The Secretary-General’s strategic framework goes some way towards addressing a number of aspects of this issue. However, it remains to be seen if it is sufficiently comprehensive, neutral and consistent with past lessons learned—including the importance of consent and of justice and accountability issues. It seems that a sustainable strategy for Somalia would require the Council and key stakeholders to meaningfully address a number of critical related questions:

Council Dynamics
Most members appear to have welcomed the Secretary-General’s strategic framework for Somalia. There seems to be much support—in principle—for a comprehensive approach involving sequential elements and a blueprint culminating in a UN operation. But there is growing acknowledgement that UN peacekeeping deployments in Somalia will not be feasible at this stage in the absence of progress in the political and security dimensions. Members’ focus as a result seems to be shifting towards strengthening AMISOM, relocating UNPOS to Somalia and making arrangements for a maritime task force.

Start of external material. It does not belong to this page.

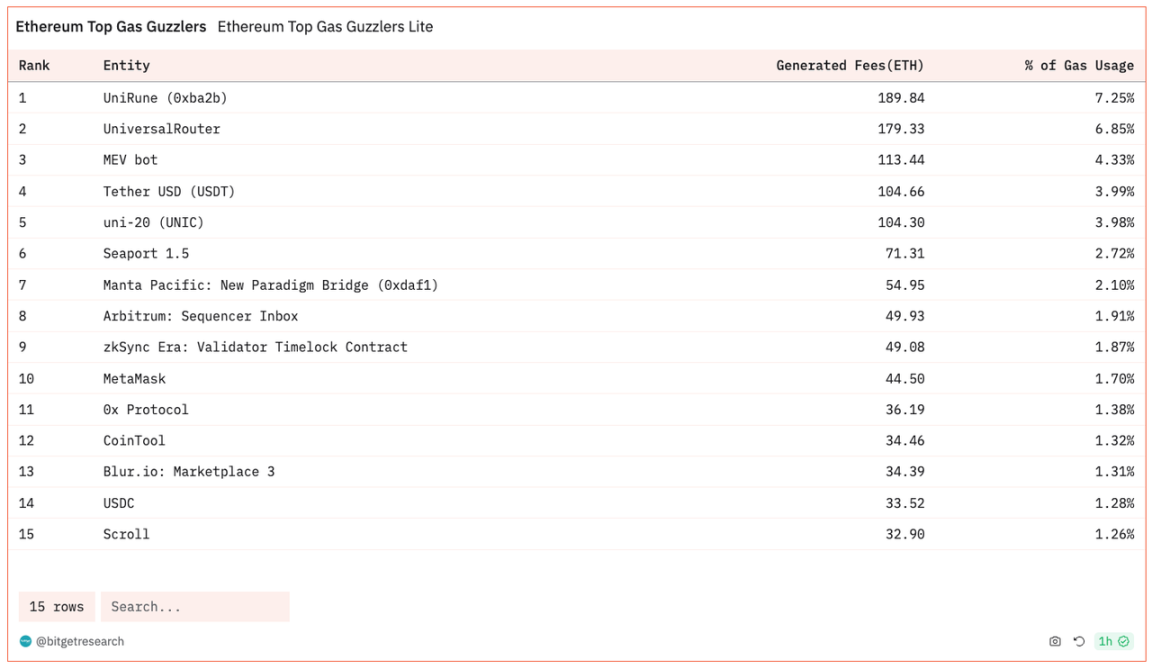Select the UniRune (0xba2b) entity cell
Screen dimensions: 1152x669
coord(158,98)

There is a degree of frustration—particularly among African members—about the lack of specific options from the Secretary-General for improving the security situation and supporting AMISOM in the short term. There is also scepticism about the feasibility of a stabilisation force separate from AMISOM, as proposed by the Secretary-General.

Pressure for adopting a UN support package is likely to continue, although African members appear to have adopted a cautious stance on the Konaré letter, not wanting at the outset to stimulate opposition from top UN financial contributors. Some members—including France, the US and Russia—appear opposed to using UN assessed contributions to finance AMISOM; others have complained of double-standards regarding UN assistance to the AU in Darfur.

On the maritime task force, there is reluctance within the Council about adopting a mandate that could lead to the use of force or is linked to counter-terrorism objectives.

On political reconciliation, some members still seem cautious about pressure on the TFG. And there appears to be concern from some, in particular the US, about inclusiveness because of some insurgents’ alleged terrorist linkages and sympathy towards Ethiopian concerns.

UN Documents

Selected Security Council Resolutions

  • S/RES/1801 (20 February 2008) renewed AMISOM for six months.
  • S/RES/733 (23 January 1992) imposed an arms embargo.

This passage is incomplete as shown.